Ainda no comunicado, o Copom deixou a possibilidade de reduzir juros, ainda que residualmente, aberta. Para a economista da Tendências Consultoria, Alessandra Ribeiro, essa alta da inflação realmente é temporária e não deve influenciar na decisão dos juros.
— Como são elementos temporários, não deveriam ter nenhuma relação mesmo de política monetária. A única crítica é que a gente não vê espaço para corte de juros.
Cenário externo
Na visão do Comitê, há bastante incerteza sobre a a evolução da economia, com uma segunda onda do coronavírus e uma “possível redução” dos estímulos governamentais.
“No cenário externo, a forte retomada em alguns setores produtivos parece sofrer alguma desaceleração, em parte devida à ressurgência da pandemia em algumas das principais economias”, afirma o comunicado.
A economista-chefe do BNP Paribas, Tatiana Pinheiro, ressalta que o Banco Central está atento a situação no exterior, dado que países emergentes como o Brasil podem sofrer mais com alterações internacionais.
— Teve uma mudança na avaliação do cenário internacional para pior o que ja mostra uma preocupação do Banco Central com os novos surtos de Covid nas economias avançadas.
Riscos para inflação
O Copom ressaltou que há riscos maiores da inflação subir do que cair. O Comitê ressalta que o nível de ociosidade da economia, principalmente focado no setor de serviços, pode trazer a inflação para abaixo do esperado. Esse efeito pode se intensificar se os efeitos da pandemia demorem para se reverter e o ambiente de incerteza fique mais longo.
Por outro lado, destaca o Copom, uma piora na trajetória fiscal do país ou “frustrações” na continuidade da agenda de reformas, podem fazer com que os juros subam. Nos últimos tempos, o próprio presidente do BC, Roberto Campos Neto, tem defendido os ajustes fiscais e as reformas e destacando que não há como ter juros baixos e inflação baixa com o fiscal desorganizado.

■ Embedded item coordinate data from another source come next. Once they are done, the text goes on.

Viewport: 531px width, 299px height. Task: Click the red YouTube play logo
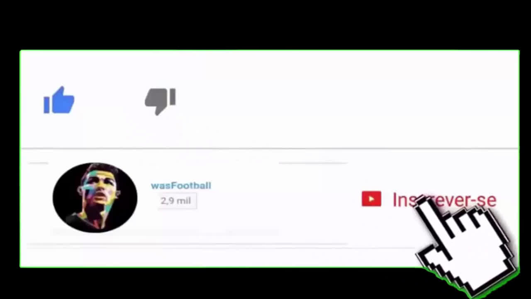coord(371,199)
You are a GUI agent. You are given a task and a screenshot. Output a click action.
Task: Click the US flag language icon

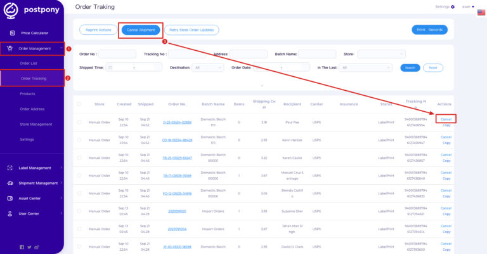(480, 11)
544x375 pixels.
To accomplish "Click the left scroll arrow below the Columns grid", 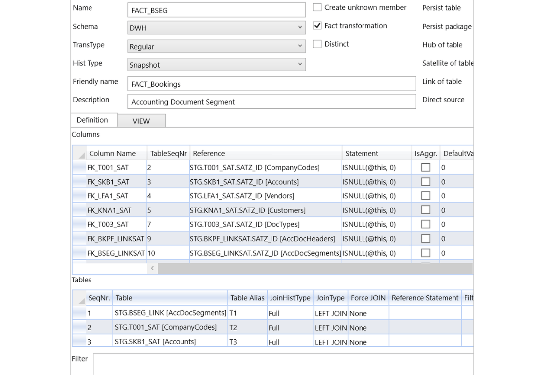I will [152, 268].
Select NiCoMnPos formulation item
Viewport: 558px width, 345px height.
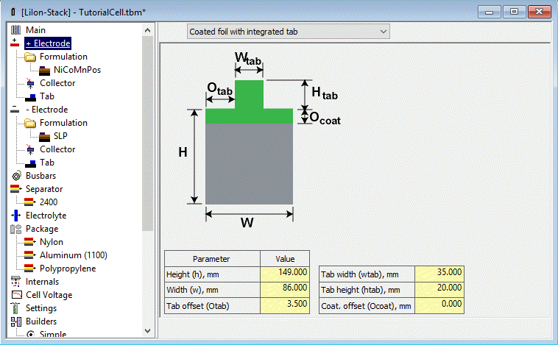pyautogui.click(x=76, y=70)
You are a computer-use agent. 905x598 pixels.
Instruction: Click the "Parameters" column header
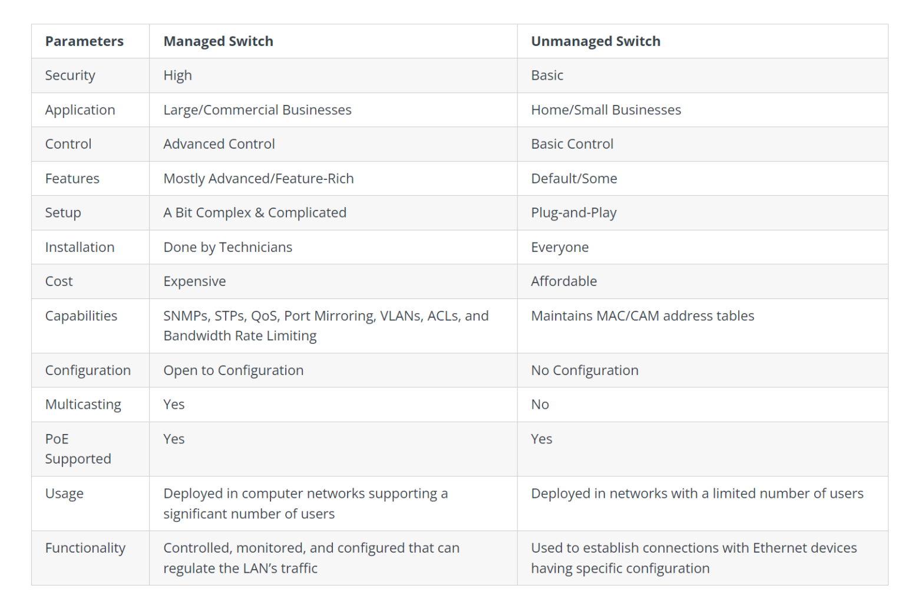click(84, 41)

“O risco fiscal elevado segue criando uma assimetria altista no balanço de riscos, ou seja, com trajetórias para a inflação acima do projetado no horizonte relevante para a política monetária”.
Crescimento
A Selic também é uma forma de estimular a economia, já que é a taxa em que instituições financeiras se baseiam para calcular os juros que serão cobrados de seus clientes. Com uma Selic mais baixa, outras taxas tendem a cair também, o que torna o crédito mais barato.
Com taxas de juros mais baixas, os financiamentos ficam mais baratos. Empresas podem usar os recursos para fazer mais investimentos, por exemplo, e pessoas físicas podem se sentir mais encorajadas para tomar empréstimos ou fazer financiamentos imobiliários. A taxa de juros baixa é considerada “estimulativa”, ou seja, ajuda a induzir a atividade econômica.
No comunicado, o Copom avaliou que a economia brasileira vive uma recuperação desigual com os setores mais afetados pelo distanciamento social sofrendo mais. Ainda segundo o Comitê, ainda há uma incerteza “acima do usual” para o ritmo do crescimento da economia “sobretudo para o período a partir do final deste ano, concomitantemente ao esperado arrefecimento dos efeitos dos auxílios emergenciais”.
“O Copom entende que a conjuntura econômica continua a prescrever estímulo monetário extraordinariamente elevado, mas reconhece que, devido a questões prudenciais e de estabilidade financeira, o espaço remanescente para utilização da política monetária, se houver, deve ser pequeno”.